When thinking of Niagara-on-the-Lake many people focus on historic Old Town as the “jewel in the crown” while consigning the majority of the jurisdiction to a distant also-ran status. This is nothing new. In fact, it has been the prevalent governing attitude for many, many decades now.

Let’s focus in on one of these communities as an example.

Virgil (nee The Crossroads, nee Lawrenceville) was settled in the early 19th century. Located where the Black Swamp Road (Niagara Stone) crossed the old “Indian Trail” that would become Four Mile Creek Road, this village served to support the agricultural development of the area while providing a convenient coach stop along the nasty trip between the town of Niagara and the Homer Bridge over the Ten Mile Creek on the way to St Catharines.

There is no question that this settlement was established with a commercial imperative. Then again, it was a very rare circumstance wherein past human urbanization did not occur with this as the primary motivator.

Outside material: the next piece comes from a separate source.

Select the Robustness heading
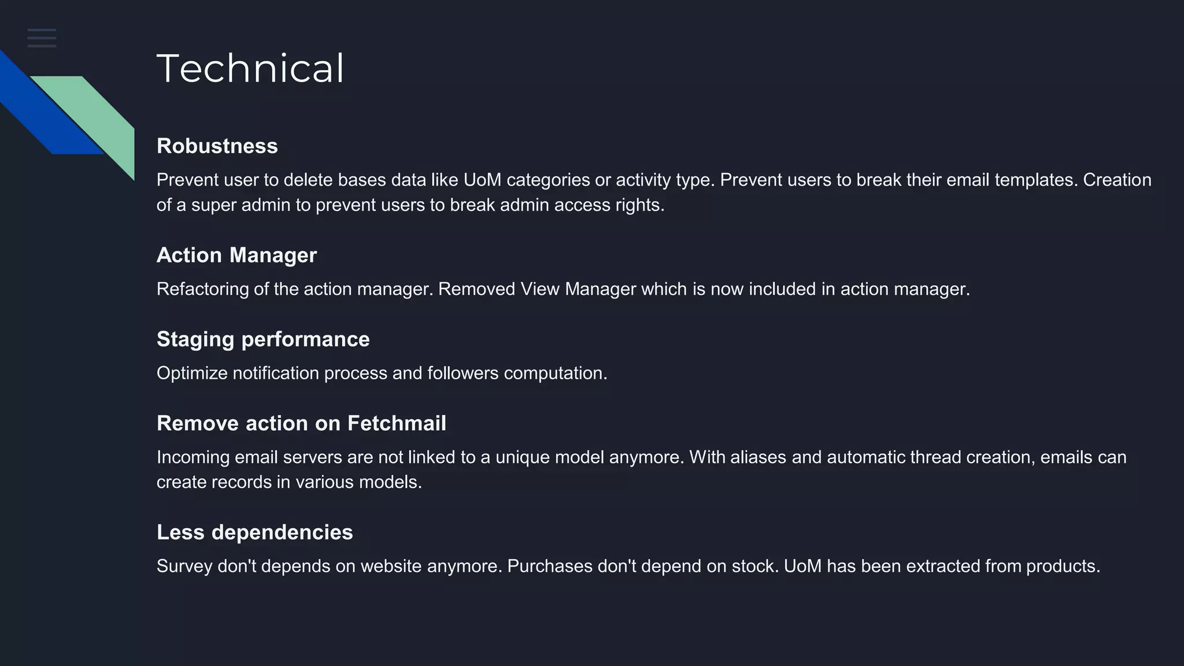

In fact, Old Town owes its early existence to the supply of goods and services to the military and later survival to agricultural consumers and the seasonal revenues of tourism. At the risk of over-simplification, what set the two villages apart in the first half of the 19th century was the somewhat higher population (and associated dwellings) of Niagara due principally to the military infrastructure.

While this column is far too short to even skim the surface of over a century and a half of social evolution that produced the “us and them” divide, it is clear that one small town became a centre for tourism while the other a focus of commercial endeavours.   

Perhaps this “divide,” embodied in governance, can best be illustrated by two of Niagara-on-the-Lake’s lost heritage buildings.

For roughly 160 years, Gibson’s Store & Post Office stood on the corner of Four Mile Creek Road and Niagara Stone. It was a hub that not only supplied goods and groceries to both villagers and farm folk, but also provided venue for social interaction.

In the early 20th century, a blacksmith shop on the north corner of the property addressed the needs of the horse and buggy folk, while almost from the first advent of automobiles, it was where one bought gas. This historic building was demolished to make way for the Village Green strip mall we see there today.

A little farther down the road was the Field House. Built in 1886, this building was a rare local example of a side-by-side double house with its substantive massing making a statement for over 120 years. It was demolished to make way for the Meridian Credit Union building constructed in 2002.

While there are historic survivors still standing in Virgil, many have been lost without protest. I ask you, would this have happened in Old Town?